TEXT BLOCK =>
%%

We’ve had years and years of people who don’t want housing in their backyard, abusing the power of our legal system to keep people from living near the largest job center for essentially 1000 miles in every direction, 850 to San Francisco, but basically, that right, and on top of that, we’ve had these economists and housing experts say, hey, if you keep doing this, your prices are gonna skyrocket, you’re gonna push 1000s of people out and onto the street. And now we live in this unaffordable city with 1000s of people on the street. And we’re scratching our heads saying, well, how in the world did we get here? And how can we fix it?

So I do think the top plan is an opportunity to really start to address these, as you mentioned, five options. I’m for Option Six, the reason I’m for Option Six is that none of the five options are really makes any significant headway on the housing deficit. Four of them clearly make it worse. And the fifth, arguably makes it only slightly worse, maybe slightly better, but none of them dig it out. So if we’re gonna make a 10-year plan, and we have a big old problem, we ought to be planning to fix things. So in the comp plan, this Option Six community has been like kind of a big tent, a lot of people project their ideas onto it. But it’s Jen who generally said something like, every neighborhood should have significant amounts of housing in it, be livable, and it doesn’t have to be, you know, high rises. We can use things like lot coverage requirements to make sure there are still trees, but we need it to be human scaled, with compact neighborhoods everywhere, and no neighborhood should be excluded from change. And by doing so, by the way, then that means other neighborhoods won’t have to change overnight.

I want to work backwards from this plan and say, okay, exactly how many units? How many? What is our growth? Likely growth trajectories? Low, medium, high? What is our deficit? And how do we then know what the three plans – the low, medium, and high plan will be to get us there. That’s what we need to be doing. So, of course, as I mentioned, that does mean upzoning all over the city. And then, it also means being thoughtful about how to create more affordable housing. So if we catch up on our housing deficit, we will do a better job of serving the middle class, and maybe even the fledgling middle class. But at some point, in a society as equal as ours with land as expensive as ours, we also know the market is not going to serve everybody. And so we do need to be upgrading our investments in affordable housing, social housing, as well, right. So there’s a lot of opportunity to do that, through land banking, through raising more progressive taxes to invest more aggressively in affordable and social housing, through removing barriers to building it that add up to $50,000 a unit in many places. And so, you know, those are sort of core for me, there’s a bunch of stuff in the plumbing, like in how we build housing, the rules, we put on it, you know, silly things like upper level setbacks, or a bunch of rules about where housing goes on a lot, that make it harder to build and more likely to cut down trees, I think we could get out of our own way on a lot of that by following more of the European models. You know, eliminate parking requirements, and turn our permitting process from a two- to three-year to dual track permitting process into a six-month or less single-track permitting process. So if we did that, I think we would start to actually see real progress on the housing deficit. Obviously, you know, there are certain things we can’t control like interest rates, but over time, those should adapt.

%%

CHALLENGE A =>
From the listing, reproduce verbatim the lines starting at the one containing "Task: Click Disney's" and ending at the one containing "Action: point(751,351)", including both. Omit the pictures from your answer.

TASK DATA =>
%%

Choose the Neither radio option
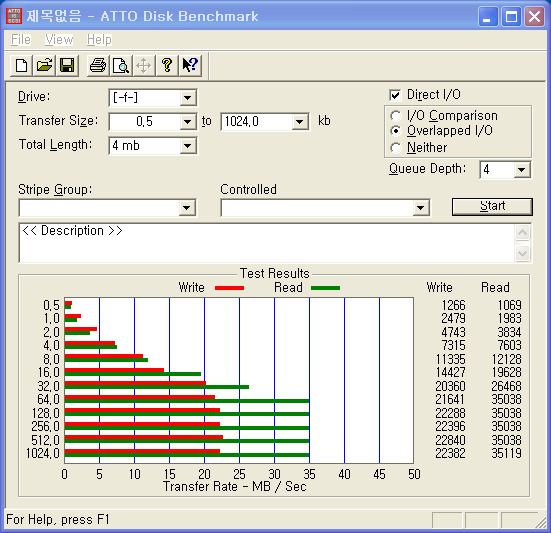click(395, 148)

%%
%%

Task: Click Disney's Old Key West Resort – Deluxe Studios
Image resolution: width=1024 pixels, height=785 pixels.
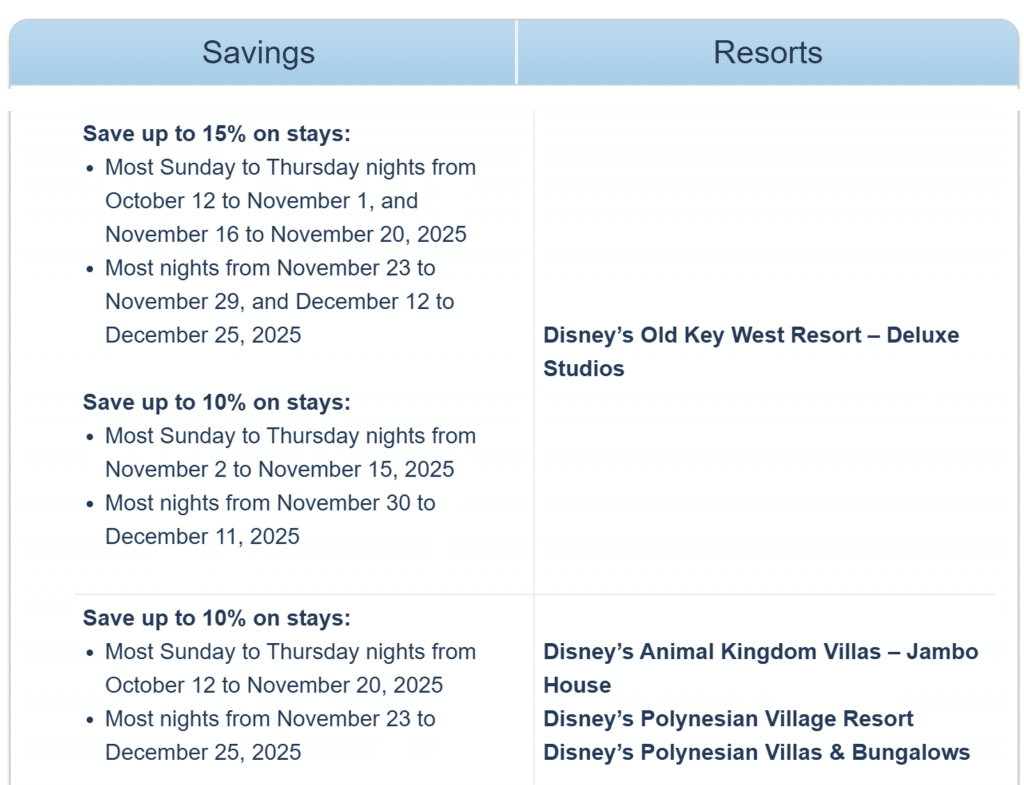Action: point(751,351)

%%

CHALLENGE B =>
Condense the paragraph of the housing remarks that begins "So I do think the top plan" into a short bulleted list that keeps its main facts.

EXERCISE OUTPUT A =>
Task: Click Disney's Old Key West Resort – Deluxe Studios
Image resolution: width=1024 pixels, height=785 pixels.
Action: point(751,351)

EXERCISE OUTPUT B =>
- The speaker supports Option Six because none of the five options makes significant headway on the housing deficit. Four clearly make it worse, and the fifth makes it at best slightly better.
- A 10-year plan for a big problem ought to aim to fix things.
- Option Six has been a "big tent" onto which many people project their ideas.
- Its general idea is that every neighborhood should have significant, livable housing. That housing does not have to be high rises.
- Lot coverage requirements can keep trees, with human-scaled, compact neighborhoods everywhere.
- No neighborhood should be excluded from change, which means other neighborhoods won't have to change overnight.